A Sassari, d’une chambre qui pourrait tenir vingt personnes et dont l’unique fenêtre close en forme de moucharaby donne sur la place du marché, il peut à l’aise examiner les différents types sardes, et la peinture qu’il nous en fait ne manque certes pas de couleur. C’est jour de foire. « Les hommes sont montés sur de petits chevaux pleins d’ardeur. Ils portent tous le bonnet de laine noire long et rabattu sur la nuque. L’extrémité, bourrée d’objets inconnus, forme une grosse boule qui tressaute à chaque mouvement du cavalier. Ils sont vêtus d’un sarreau noir sans manches, bras de chemise et culotte large en toile blanche, guêtres noires montant jusqu’aux genoux. D’autres sont affublés d’une peau de mouton retournée, la laine en dedans, et serrée à la ceinture. Ce costume, fort incommode par la chaleur, leur donne un air étrange. C’est, paraît-il, un préservatif contre la fièvre qui règne sur toute l’étendue de l’île. »

 

Voici pour les hommes.

 

« Les femmes sont vêtues d’étoffes de couleurs éclatantes. Leurs corsages sont brodés d’argent et de soies de teintes variées, d’un joli dessin. Ce corsage est ouvert jusqu’à la ceinture, et sous la chemisette, laisse voir toutes les formes. Les jupes sont rouges ou vertes pour les jeunes filles, bleues pour les femmes mariées. Un capulet attaché au sommet de la tête et retombant sur les épaules, la plupart du temps noir ou bleu, à raies jaunes, complète le costume qui souvent est d’un grand prix et que l’on ne porte que les dimanches ou les jours de fête. »

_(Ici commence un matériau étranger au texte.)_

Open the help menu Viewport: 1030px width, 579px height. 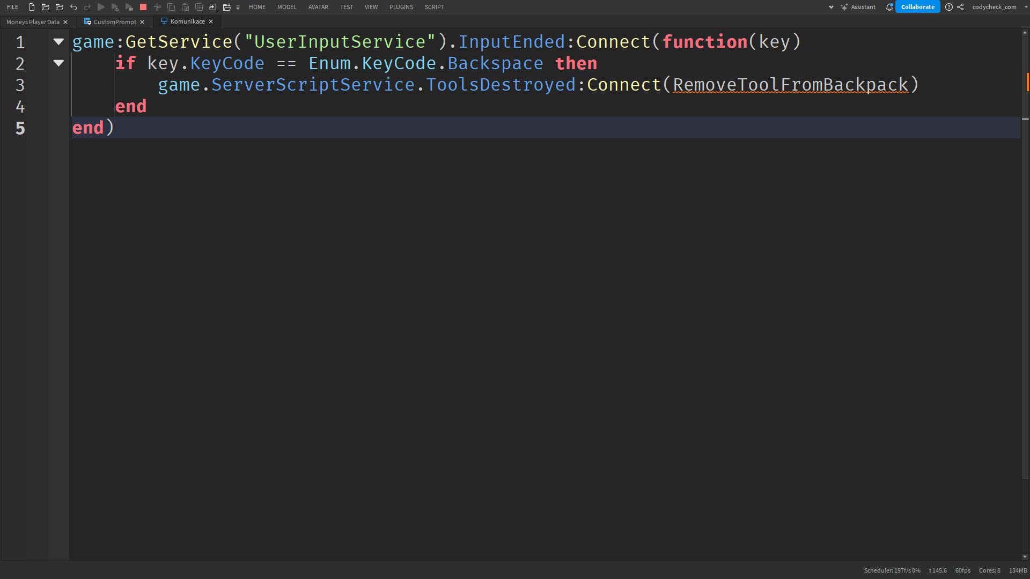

Le type sarde, très brun, de taille exiguë en général, plutôt laid, rappelle les traits de l’africain. Latins, Celtes, Ibères, Sarrasins ont pris pied dans l’île à, des époques différentes et s’en sont disputé les meilleurs coins. C’est ce qui explique qu’elle soit restée si longtemps réfractaire à notre civilisation. De Sassari à Cagliari qui se trouve au sud de l’île, Léon Denis est obligé de faire le voyage en diligence.

Il faut vingt heures au moins pour franchir la Barbagia désertique et sauvage. Deux carabiniers à cheval, le fusil sur la cuisse, escortent la voiture, car les attaques à main armée sont fréquentes dans la région. Heureusement, le voyage s’accomplit sans encombre et le voyageur arrive au terme du trajet, enchanté d’avoir pu traverser cette terre presque inculte à l’époque, mais si riche en ressources variées, où l’homme, encore voué à l’ignorance et à la superstition, est resté, avec ses mœurs grossières et ses outils rudimentaires, tel que nous pouvons nous le représenter aux époques primitives.

 


 

Bibliographie

 

(1) Gaston Luce dans son œuvre « Léon Denis – L’apôtre du Spiritisme : Sa vie – Son œuvre », chap. IV – L’Apostolat.